HOW TO COMPLETE THIS TASK
Write out the lines below exactly, beginning at the one with "Where should I click to: Click the YouTube" and stopping after the one with "The width and"; the pictures are not copied.

DATA PROVIDED
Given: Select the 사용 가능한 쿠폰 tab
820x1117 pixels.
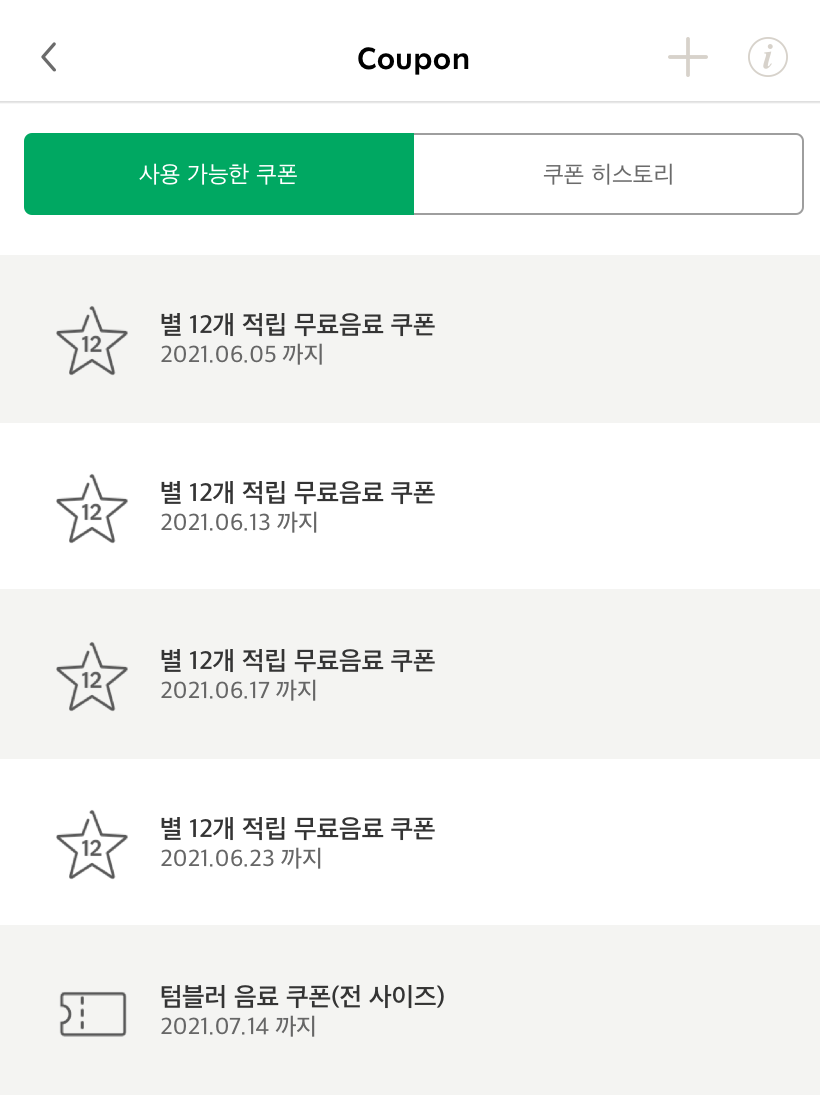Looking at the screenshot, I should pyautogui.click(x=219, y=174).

--

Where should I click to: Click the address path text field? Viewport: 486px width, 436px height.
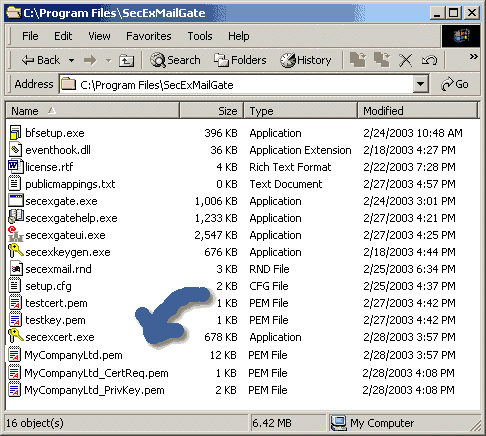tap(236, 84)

--

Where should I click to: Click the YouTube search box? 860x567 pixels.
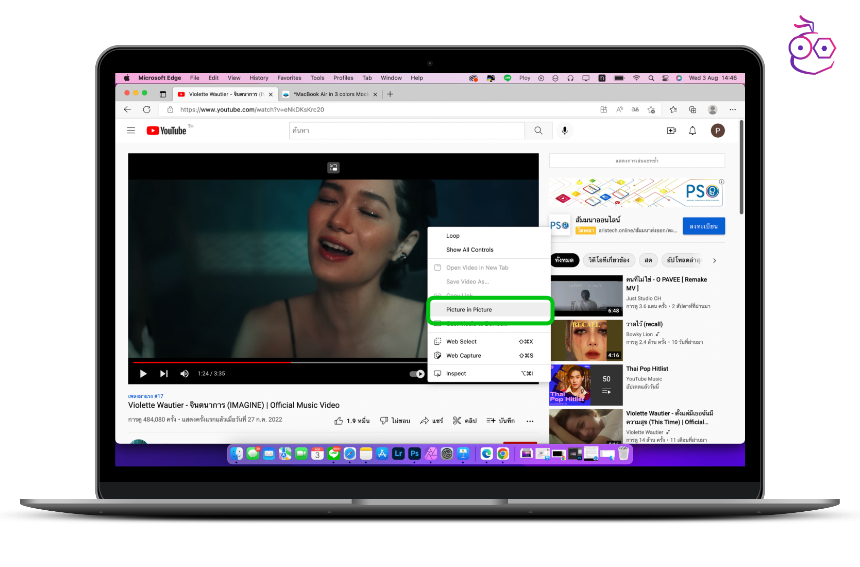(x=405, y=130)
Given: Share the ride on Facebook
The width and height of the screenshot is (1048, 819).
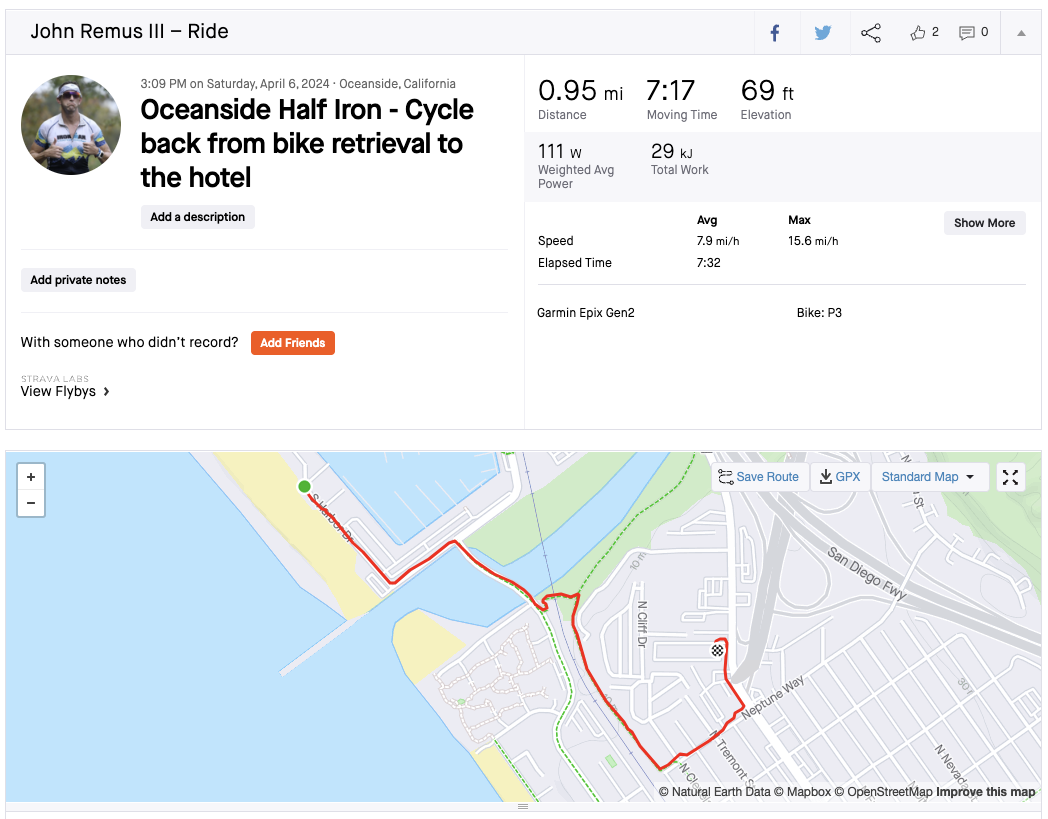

RESULT OF THIS TASK
Where should I click to: Click the YouTube search box? 860x567 pixels.
(x=405, y=130)
Given: Share the ride on Facebook
The width and height of the screenshot is (1048, 819).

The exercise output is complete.